El “nuevo hermanito”, un desafío para las familias ensambladas

Por Eva Dignös (dpa)

¡Finalmente llegó el bebé! Papá y mamá están felices. Pero los hijos adolescentes de papá de su matrimonio anterior se muestran menos entusiasmados. Pero si el bebé es tan dulce, ¿por qué no se los ve más contentos?

Los especialistas afirman que esta es una situación que suele llevar a conflictos y en la que muchas veces los padres no saben qué hacer. Muchas veces, el que los hijos más grandes se retraigan o reaccionen con reproches es difícil de soportar.

Sin embargo, de acuerdo con los psicólogos, hay un motivo claro para ello: los hijos más grandes están preocupados por que se siga atendiendo a sus propias necesidades.

“¿Estará disponible papá cuando lo necesito? ¿Podrá atender a mis necesidades? ¿Me respeta?”, son algunas de las preguntas que surgen en los hermanos mayores. Por eso, el primer paso consiste en averiguar qué miedos tienen para poder trabajar sobre ellos.

Muchas veces, a los chicos les cuesta expresar lo que les pasa y los enoja tanto. Muchos de ellos tienen sentimientos ambivalentes: aman a su padre y lo necesitan, pero a su vez están enojados porque sienten que abandonó a su familia.

El niño se siente reemplazado

Los especialistas afirman que los padres que más reproches reciben cuando crean una nueva familia son los que tuvieron separaciones conflictivas. Por lo general, son responsabilizados por su ex pareja y sus hijos de la situación familiar.

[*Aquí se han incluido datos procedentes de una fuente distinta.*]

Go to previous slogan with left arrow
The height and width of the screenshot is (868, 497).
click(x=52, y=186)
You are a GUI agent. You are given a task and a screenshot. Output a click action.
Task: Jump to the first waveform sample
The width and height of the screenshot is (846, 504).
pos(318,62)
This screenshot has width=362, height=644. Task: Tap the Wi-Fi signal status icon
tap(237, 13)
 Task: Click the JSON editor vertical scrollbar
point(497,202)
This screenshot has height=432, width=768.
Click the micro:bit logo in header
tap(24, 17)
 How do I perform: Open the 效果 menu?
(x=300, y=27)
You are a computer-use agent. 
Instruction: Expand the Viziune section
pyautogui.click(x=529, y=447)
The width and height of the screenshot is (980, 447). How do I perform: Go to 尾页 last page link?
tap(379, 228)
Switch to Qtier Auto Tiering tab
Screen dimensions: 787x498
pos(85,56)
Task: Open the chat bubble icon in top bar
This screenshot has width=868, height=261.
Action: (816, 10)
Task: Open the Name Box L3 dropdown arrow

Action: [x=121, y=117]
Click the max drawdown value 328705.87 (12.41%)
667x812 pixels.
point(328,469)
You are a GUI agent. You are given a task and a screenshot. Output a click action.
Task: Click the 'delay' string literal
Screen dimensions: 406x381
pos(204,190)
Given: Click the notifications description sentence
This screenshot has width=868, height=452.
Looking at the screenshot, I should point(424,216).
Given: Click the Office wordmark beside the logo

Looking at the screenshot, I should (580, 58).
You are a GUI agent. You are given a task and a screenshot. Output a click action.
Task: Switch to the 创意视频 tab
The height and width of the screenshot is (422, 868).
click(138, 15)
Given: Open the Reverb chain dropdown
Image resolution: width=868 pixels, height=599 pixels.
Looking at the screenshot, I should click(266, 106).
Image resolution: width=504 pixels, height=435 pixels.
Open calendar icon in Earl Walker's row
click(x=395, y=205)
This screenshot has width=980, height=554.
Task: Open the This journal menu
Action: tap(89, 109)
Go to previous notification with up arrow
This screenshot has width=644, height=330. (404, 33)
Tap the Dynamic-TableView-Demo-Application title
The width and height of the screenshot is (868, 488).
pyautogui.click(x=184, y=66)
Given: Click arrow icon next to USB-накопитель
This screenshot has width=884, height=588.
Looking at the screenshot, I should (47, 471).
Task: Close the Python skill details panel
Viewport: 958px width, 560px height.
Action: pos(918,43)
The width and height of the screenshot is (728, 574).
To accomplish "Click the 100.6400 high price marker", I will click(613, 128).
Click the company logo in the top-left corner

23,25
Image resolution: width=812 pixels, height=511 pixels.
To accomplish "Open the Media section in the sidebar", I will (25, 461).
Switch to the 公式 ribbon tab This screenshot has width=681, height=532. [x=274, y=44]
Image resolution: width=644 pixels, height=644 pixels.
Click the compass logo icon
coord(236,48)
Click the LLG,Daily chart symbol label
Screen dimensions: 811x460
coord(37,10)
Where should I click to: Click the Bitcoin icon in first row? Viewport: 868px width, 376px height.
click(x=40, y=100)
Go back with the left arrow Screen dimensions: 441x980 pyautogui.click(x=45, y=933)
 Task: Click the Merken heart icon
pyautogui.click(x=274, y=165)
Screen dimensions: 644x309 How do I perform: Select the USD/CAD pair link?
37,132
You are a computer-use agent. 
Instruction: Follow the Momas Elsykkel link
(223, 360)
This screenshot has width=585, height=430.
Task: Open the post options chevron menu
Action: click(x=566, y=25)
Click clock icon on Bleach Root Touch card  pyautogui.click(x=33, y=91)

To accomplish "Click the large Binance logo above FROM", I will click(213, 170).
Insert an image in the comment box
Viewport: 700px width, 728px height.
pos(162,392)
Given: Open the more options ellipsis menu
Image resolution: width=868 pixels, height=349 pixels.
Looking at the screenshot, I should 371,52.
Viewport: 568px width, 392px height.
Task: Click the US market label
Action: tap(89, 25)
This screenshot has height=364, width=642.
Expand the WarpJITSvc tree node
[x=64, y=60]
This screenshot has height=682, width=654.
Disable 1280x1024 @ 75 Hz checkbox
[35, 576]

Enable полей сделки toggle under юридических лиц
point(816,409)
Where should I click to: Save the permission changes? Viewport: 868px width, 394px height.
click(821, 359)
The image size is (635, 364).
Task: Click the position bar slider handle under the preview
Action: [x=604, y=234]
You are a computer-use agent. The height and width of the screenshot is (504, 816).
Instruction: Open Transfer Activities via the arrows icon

Y cuando esta nueva familia se ve completada por un bebé, a los hijos más grandes les queda la sensación de que primero su padre abandonó a su esposa y luego los “cambió” a ellos por un nuevo ejemplar.

Muchos padres reaccionan a esto con un cargo de conciencia. Cumplen con todos los deseos de sus hijos, lo que a su vez les genera conflictos con su nueva pareja. Esta exige cierta lealtad por parte de su pareja, especialmente cuando se siente rechazada por los hijos de la pareja.

Ella y el nuevo bebé suelen convertirse en objetivo de la cólera y la desilusión que los chicos sienten hacia el padre. Además, desde el punto de vista de los chicos, son ella y su bebé los que causaron la separación de sus padres.

Los padres deberían estar siempre ubicables

¿Cómo salir de estas situaciones? Lo principal es mantener el compromiso con los hijos, más allá de que les guste la nueva situación o no. “Eres importante, no me voy a alejar de ti”: esa es la idea que hay que transmitirles.

También transmite seguridad que el padre esté siempre ubicable, se mantenga en contacto y cumpla con sus promesas y citas, incluso aunque esté teniendo noches sin dormir por el bebé y se sienta agotado.

Sin embargo, lo que suena esclarecedor en la teoría puede ser todo un desafío en la práctica, ya que duele cuando las citas son canceladas bruscamente, el hijo adolescente se niega a hablar y da portazos.

¿Entonces? ¿Hay que seguir intentándolo? Por supuesto que no hay que culpar a los hijos, pero tampoco hay que convertirse en un superhéroe.

¿El bebé lo arreglará todo?

Los psicólogos explican que el éxito a la hora de sortear la situación dependerá de cuán fuertes sean las nuevas constelaciones familiares. ¿La separación es reciente y aún se encuentran todos buscando su nuevo lugar en la constelación? ¿O los involucrados ya tuvieron unos años para acostumbrarse a la nueva situación?

La esperanza de que el nuevo bebé lo va a solucionar todo es engañosa. Los especialistas advierten: un bebé en común no impulsa automáticamente el proceso de integración y la unión entre los miembros de la familia.

Por otra parte, los niños saben muy bien cuando no son tenidos en cuenta. Esto significa que, cuando un niño se siente tratado de forma justa y que el vínculo con su padre es seguro, la situación se vuelve más fácil de sobrellevar y esto facilita a su vez la construcción de un vínculo con el pequeño hermanito o hermanita.